Division No. 1, Subdivision F is an unorganized subdivision on the Avalon Peninsula in Newfoundland and Labrador, Canada. It is in Division 1 and contains the unincorporated communities of New Chelsea-New Melbourne-Brownsdale-Sibley's Cove-Lead Cove, Turks Cove

New Chelsea-New Melbourne-Brownsdale-Sibley's Cove-Lead Cove
See: New Chelsea-New Melbourne-Brownsdale-Sibley's Cove-Lead Cove

Turks Cove

Turks Cove was a settlement in Trinity District. The first postmistress was Bridget Moore. 
Other Post Mistrisses include Anastasia Antle and Alice Ryan who was postmaster for 30 years up until 1972

There are Coates, Antles, Ryans, Conways, Moores, Kellys and Samms in the cove. The community has never had more than 60 people and now, due to the job opportunities in Alberta, population stands at less than 30.

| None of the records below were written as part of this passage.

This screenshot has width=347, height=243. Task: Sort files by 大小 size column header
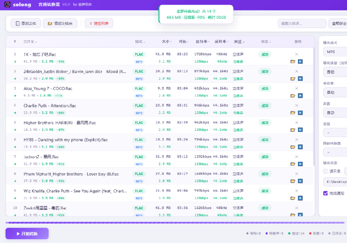coord(166,42)
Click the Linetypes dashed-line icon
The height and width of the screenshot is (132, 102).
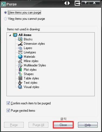[x=20, y=52]
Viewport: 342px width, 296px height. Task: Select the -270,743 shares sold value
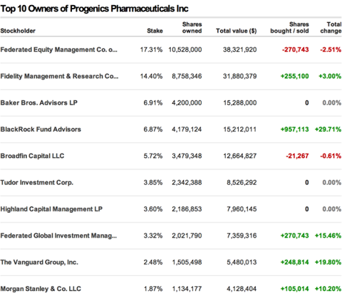(296, 50)
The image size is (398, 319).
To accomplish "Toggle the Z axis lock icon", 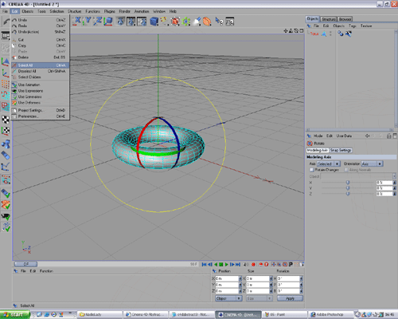I will click(x=98, y=21).
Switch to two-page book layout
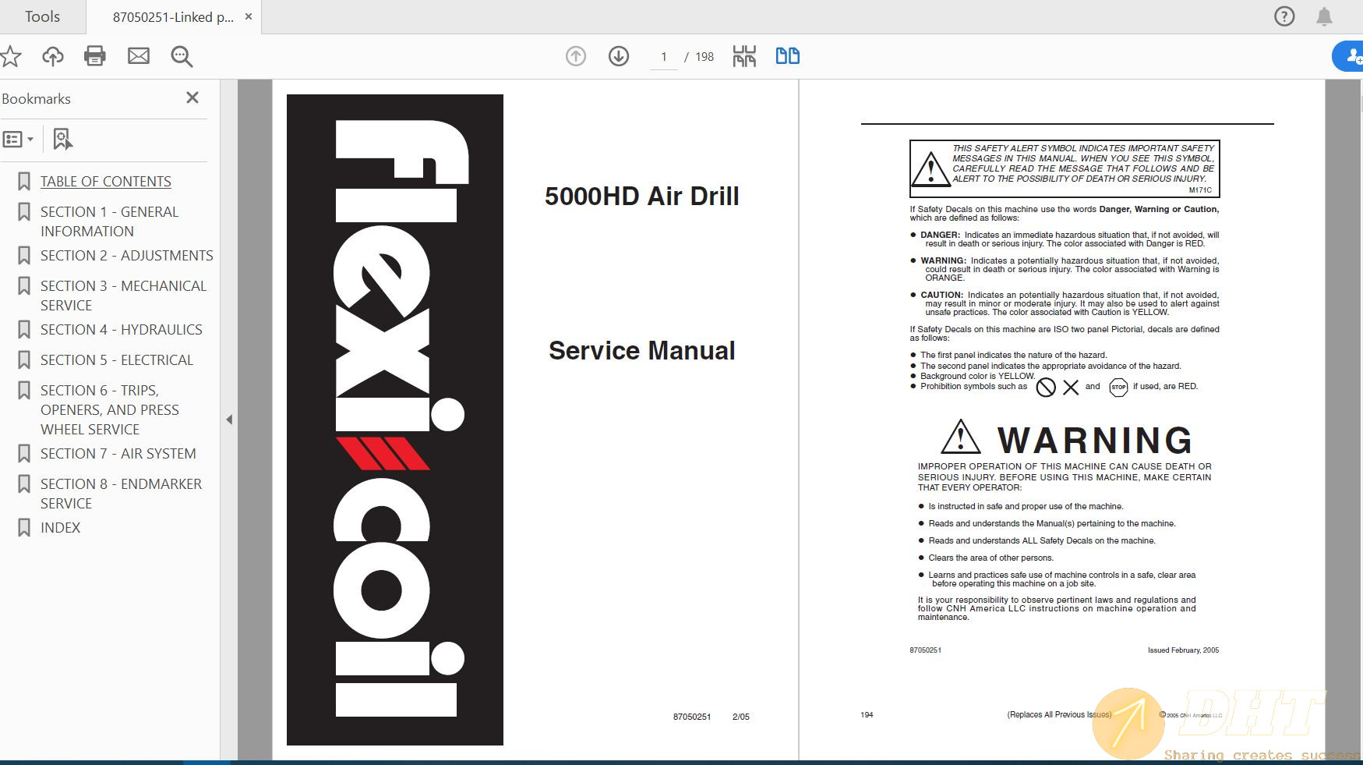1363x765 pixels. [x=787, y=55]
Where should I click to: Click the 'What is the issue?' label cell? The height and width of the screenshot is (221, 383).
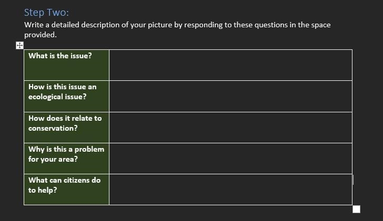[x=66, y=65]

The cove is semi-circular and has some fantastic scenery. Local trees are small, close to the ocean, but a kilometre or so inland there is enough for firewood as well as lumber for houses and boat building.

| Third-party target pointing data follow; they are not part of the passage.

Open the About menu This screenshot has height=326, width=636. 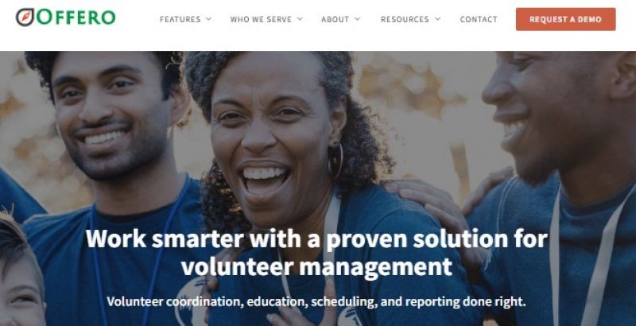pyautogui.click(x=335, y=19)
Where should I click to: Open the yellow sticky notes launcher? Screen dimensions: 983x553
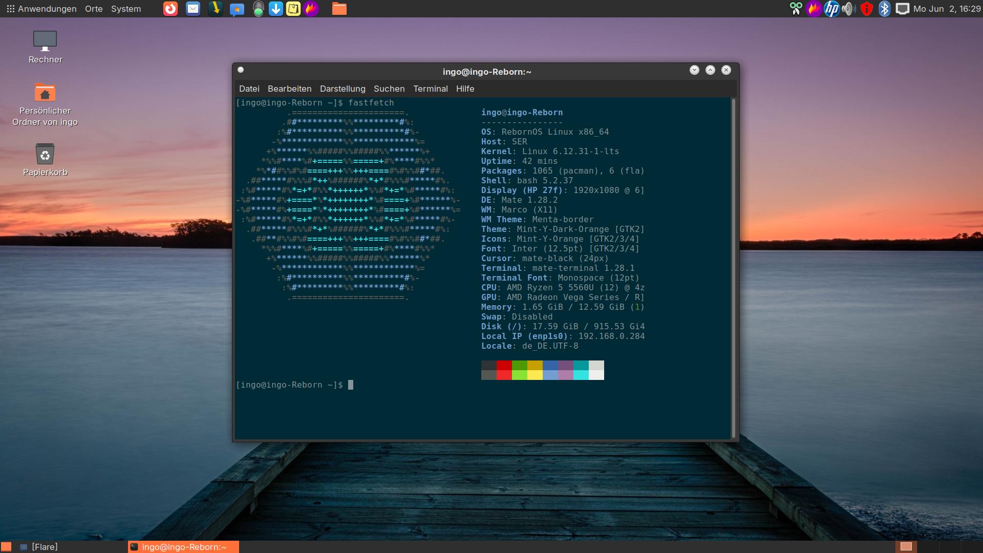point(293,9)
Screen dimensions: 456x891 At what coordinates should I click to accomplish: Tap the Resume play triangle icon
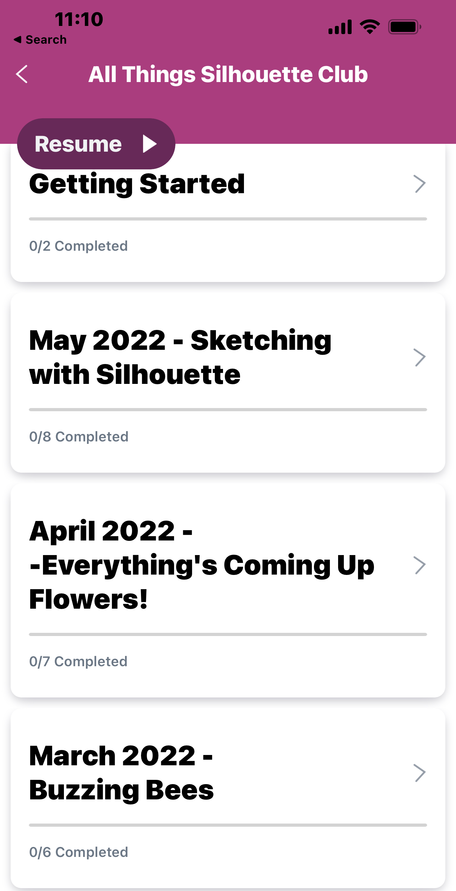coord(150,144)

There were a few fishermen left in the 1960s but their methods could not keep up with the higher technology and larger vessels used by others and it has slowed to where now only one, Trevor Kelly, remains. Fishing even up to 1972 was carried out with 16th century methods because the poverty of the local people could not allow expansion and purchase of little more than cod traps.

The harbour is open and vulnerable to the most severe of all winds, those from the North West. Stages, wharves and boats disappear during the tail ends of hurricanes or even squalls, but worse was the arctic ice that invade each spring. Even after the disastrous Newfoundland Light and Power "Live Better Electrically" campaign, people continued to heat with wood. Electric ranges did take a hold eventually though and most houses now have electric heat backing up wood.

A one-room school served as a means of education until 1964 when the Catholic system closed and bussed students to the nearby town of Winterton.